警視庁捜査一課は、目黒署と合同で捜査本部を立ち上げ、事件の解明にあたるが、早期の犯人逮捕に結びつく有力な情報は得られない。
主人公である所轄の小暮は、本庁強行犯係の女性刑事、名島と組んで、殺された女子高生の交友関係を洗う敷き鑑捜査にあたることになった。
このコンビがなかなかいい。小暮はくたびれた中年刑事で所轄の巡査部長。名島は若い美人刑事で本庁の警部補。上下関係は見かけの逆だ。ただ二人は、伴侶に先立たれて子持ちという点が共通している。筆者の人物配置は絶妙である。
そこへ第二の事件が起きる。
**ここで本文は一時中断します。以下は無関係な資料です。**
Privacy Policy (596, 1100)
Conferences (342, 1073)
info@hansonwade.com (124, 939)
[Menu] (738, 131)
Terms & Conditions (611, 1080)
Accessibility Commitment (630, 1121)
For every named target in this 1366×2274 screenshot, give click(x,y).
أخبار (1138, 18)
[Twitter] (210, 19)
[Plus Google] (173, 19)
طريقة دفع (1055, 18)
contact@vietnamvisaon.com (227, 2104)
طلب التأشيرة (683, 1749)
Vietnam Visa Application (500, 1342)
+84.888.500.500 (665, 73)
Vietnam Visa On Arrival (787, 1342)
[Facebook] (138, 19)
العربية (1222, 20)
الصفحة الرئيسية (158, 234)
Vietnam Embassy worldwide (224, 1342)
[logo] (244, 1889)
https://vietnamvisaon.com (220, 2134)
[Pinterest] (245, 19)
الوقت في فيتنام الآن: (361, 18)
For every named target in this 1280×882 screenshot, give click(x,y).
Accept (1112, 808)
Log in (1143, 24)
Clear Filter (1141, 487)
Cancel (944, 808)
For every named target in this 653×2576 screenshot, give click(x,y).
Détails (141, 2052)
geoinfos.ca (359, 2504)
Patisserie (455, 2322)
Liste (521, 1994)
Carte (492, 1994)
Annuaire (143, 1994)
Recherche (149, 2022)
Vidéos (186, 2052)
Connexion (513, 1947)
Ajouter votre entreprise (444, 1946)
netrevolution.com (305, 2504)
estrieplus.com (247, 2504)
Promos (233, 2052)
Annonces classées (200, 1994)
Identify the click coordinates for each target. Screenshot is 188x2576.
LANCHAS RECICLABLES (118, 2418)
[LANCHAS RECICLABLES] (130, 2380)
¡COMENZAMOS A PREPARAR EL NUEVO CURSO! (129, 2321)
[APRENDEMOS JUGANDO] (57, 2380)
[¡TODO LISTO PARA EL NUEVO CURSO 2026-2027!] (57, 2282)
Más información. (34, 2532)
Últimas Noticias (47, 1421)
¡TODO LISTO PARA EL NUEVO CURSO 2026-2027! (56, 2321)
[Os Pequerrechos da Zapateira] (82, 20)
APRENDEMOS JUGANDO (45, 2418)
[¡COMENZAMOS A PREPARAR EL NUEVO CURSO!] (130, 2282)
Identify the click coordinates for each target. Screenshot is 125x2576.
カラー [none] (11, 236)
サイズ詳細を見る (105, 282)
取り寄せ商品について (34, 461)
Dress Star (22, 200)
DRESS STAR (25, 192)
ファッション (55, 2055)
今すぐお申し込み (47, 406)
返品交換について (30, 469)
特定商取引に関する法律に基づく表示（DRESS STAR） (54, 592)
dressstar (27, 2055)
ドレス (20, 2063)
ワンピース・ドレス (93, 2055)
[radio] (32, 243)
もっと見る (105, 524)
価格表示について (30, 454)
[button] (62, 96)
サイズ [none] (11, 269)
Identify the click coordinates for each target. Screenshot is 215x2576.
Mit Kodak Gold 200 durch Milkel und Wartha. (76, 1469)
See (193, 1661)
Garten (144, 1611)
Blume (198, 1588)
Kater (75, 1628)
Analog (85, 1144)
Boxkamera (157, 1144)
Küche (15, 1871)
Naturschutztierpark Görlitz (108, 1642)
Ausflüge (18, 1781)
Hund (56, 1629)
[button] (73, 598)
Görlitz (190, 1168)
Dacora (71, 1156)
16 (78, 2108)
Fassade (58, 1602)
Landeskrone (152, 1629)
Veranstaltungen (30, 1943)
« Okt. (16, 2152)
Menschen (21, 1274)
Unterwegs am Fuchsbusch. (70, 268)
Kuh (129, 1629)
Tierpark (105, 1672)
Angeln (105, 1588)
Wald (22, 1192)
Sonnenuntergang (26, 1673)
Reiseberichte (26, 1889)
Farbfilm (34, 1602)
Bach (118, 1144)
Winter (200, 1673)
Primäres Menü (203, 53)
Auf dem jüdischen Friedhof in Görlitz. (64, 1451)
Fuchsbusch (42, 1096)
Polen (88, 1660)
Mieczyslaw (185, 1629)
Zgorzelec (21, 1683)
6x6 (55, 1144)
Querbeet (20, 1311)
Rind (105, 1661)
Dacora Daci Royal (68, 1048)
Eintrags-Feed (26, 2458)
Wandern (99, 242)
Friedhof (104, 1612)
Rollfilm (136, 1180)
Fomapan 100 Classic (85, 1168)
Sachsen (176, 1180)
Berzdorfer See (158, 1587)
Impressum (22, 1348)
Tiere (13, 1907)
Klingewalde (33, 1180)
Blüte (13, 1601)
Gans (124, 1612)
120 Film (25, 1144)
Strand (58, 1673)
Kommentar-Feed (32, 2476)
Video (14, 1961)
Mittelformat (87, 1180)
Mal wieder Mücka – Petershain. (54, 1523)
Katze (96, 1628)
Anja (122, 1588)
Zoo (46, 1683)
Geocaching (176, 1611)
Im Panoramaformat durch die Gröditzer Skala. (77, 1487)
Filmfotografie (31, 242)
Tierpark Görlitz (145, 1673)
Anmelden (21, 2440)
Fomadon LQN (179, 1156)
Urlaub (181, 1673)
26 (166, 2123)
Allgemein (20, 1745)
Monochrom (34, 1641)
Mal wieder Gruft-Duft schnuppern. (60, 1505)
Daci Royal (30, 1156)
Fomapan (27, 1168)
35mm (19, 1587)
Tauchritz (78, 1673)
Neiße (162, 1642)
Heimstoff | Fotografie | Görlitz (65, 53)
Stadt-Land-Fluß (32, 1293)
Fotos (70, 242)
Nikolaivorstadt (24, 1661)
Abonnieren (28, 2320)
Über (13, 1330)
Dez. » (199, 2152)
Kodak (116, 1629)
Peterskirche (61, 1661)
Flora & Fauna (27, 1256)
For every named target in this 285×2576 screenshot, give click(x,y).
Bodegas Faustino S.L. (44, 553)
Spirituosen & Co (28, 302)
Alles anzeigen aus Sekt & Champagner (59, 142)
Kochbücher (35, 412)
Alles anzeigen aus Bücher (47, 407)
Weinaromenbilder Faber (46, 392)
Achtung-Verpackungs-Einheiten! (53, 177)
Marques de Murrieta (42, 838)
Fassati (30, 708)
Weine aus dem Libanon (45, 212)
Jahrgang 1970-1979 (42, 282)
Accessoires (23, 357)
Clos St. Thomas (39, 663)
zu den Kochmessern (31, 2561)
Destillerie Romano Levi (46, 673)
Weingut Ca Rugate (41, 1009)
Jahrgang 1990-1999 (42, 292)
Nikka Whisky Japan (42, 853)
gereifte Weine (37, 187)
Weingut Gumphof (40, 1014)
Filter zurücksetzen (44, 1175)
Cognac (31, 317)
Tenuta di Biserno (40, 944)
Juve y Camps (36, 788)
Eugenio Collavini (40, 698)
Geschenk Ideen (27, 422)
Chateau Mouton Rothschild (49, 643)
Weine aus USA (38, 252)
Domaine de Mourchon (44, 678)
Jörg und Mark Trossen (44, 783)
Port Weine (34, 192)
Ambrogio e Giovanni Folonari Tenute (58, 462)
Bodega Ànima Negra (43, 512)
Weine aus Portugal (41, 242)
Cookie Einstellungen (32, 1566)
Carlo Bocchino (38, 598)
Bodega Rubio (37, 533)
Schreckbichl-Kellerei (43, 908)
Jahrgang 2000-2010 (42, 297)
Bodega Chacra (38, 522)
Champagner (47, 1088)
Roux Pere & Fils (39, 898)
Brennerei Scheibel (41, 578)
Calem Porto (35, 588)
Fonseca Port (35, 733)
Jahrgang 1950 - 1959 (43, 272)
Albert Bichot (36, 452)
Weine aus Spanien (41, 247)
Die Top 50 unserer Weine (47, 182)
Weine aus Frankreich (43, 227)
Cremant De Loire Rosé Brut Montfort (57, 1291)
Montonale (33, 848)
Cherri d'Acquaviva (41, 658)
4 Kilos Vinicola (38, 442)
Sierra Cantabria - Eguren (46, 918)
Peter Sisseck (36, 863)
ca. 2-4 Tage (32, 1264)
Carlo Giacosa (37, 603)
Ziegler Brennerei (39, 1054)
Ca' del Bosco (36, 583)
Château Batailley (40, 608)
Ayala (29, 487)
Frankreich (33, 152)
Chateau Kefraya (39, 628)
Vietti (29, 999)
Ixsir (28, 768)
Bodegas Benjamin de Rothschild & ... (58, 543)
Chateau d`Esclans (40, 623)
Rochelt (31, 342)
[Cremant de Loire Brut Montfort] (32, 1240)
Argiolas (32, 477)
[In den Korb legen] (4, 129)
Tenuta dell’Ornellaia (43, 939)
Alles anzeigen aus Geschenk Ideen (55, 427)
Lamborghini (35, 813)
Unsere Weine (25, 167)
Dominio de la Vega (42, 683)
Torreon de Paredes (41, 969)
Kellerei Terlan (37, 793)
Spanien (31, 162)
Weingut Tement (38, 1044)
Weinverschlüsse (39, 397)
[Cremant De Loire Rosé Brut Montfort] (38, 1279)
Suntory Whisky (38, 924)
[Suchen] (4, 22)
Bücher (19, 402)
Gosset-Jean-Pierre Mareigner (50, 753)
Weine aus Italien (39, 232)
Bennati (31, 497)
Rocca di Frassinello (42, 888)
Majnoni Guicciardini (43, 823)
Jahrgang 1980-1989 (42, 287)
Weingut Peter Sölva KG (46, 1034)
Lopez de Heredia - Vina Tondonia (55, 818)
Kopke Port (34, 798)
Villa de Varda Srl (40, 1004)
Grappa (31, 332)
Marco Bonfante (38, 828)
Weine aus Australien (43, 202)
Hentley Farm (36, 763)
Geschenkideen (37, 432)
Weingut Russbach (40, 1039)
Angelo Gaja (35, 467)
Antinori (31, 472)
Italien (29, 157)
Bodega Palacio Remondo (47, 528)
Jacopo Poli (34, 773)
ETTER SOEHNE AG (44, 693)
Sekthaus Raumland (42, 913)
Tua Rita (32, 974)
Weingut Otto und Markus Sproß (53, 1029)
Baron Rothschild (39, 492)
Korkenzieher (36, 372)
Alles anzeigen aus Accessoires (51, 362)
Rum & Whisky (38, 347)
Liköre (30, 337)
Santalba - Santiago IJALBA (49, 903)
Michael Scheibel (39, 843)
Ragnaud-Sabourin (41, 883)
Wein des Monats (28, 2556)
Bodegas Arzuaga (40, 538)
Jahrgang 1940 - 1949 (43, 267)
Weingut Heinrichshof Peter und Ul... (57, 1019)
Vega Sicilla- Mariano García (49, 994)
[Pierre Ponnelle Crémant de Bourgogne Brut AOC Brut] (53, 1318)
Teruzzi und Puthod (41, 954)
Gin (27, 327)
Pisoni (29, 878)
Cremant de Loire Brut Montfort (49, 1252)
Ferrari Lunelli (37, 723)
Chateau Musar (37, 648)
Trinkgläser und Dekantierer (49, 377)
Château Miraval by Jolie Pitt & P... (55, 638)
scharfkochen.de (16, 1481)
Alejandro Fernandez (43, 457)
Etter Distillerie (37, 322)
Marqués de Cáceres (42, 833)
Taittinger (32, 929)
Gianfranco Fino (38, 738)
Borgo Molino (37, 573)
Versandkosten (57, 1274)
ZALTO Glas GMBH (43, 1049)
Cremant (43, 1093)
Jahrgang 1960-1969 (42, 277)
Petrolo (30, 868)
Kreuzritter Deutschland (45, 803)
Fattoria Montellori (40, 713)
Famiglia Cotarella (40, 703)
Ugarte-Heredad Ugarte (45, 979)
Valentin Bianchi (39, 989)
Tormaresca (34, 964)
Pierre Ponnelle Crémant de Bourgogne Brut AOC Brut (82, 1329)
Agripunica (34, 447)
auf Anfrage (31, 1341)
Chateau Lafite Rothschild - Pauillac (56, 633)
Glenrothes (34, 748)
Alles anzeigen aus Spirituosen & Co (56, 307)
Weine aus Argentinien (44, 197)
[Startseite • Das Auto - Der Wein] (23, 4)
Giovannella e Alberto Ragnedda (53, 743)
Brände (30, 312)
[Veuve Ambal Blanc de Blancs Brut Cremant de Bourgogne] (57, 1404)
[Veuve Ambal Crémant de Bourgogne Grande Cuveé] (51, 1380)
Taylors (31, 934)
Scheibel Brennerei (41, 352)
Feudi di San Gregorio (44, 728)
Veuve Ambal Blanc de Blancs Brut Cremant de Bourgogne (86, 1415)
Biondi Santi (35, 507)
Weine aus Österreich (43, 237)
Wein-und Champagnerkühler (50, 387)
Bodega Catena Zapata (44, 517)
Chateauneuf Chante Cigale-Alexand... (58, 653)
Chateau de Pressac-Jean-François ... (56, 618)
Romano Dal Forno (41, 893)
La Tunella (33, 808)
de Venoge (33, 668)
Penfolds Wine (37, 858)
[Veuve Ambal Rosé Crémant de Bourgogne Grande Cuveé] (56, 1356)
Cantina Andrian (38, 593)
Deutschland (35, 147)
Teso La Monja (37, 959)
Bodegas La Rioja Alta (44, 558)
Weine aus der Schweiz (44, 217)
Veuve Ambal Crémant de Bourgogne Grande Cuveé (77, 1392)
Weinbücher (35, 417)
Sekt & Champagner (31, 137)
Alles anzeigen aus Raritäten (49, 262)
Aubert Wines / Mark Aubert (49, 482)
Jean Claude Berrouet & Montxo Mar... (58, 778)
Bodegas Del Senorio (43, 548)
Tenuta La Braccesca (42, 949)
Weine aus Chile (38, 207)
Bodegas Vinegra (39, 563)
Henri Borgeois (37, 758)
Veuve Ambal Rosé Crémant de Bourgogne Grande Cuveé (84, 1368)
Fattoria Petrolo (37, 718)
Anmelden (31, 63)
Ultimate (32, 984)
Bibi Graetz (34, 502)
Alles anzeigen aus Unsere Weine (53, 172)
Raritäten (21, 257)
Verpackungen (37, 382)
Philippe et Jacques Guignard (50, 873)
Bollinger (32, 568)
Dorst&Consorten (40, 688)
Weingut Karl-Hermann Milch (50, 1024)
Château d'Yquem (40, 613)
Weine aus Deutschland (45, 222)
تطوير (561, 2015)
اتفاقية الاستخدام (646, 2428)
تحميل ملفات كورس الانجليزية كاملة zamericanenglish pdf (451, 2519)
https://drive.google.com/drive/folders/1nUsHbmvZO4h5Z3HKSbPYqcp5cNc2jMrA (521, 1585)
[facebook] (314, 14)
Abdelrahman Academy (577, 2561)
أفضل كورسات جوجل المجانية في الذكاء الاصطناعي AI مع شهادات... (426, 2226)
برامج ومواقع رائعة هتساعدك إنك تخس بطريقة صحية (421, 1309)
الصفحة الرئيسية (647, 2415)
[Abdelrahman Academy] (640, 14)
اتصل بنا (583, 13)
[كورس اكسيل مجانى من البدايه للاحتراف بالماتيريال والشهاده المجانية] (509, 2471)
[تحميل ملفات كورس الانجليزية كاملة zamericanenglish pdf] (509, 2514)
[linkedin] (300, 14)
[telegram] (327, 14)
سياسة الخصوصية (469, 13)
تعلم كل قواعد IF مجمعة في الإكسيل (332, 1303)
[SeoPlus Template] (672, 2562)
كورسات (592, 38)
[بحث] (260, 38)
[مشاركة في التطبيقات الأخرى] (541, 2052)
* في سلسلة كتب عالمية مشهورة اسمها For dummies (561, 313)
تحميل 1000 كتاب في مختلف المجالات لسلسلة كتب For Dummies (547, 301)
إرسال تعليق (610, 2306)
首を絞めるという殺害方法、足のないこと、その他あらゆる点で第一の事件と酷似している。同一犯の仕業とみて間違いない。
ところが、捜査の流れは、小暮と名島の考えとは違う方向へ向かいだす。進まない捜査に上層部は焦っている。しかし、二人は自分たちの信じるところを捨てることはない。
本書の面白さは、WOM(Word Of Mouth)すなわち口コミというテーマを話の基軸にとりあげたことだろう。現代の口コミは当然、携帯メールなども媒体として使われる。
本書では、口コミを通じて現代の女子高生の人間関係が垣間見れるのも興味深い。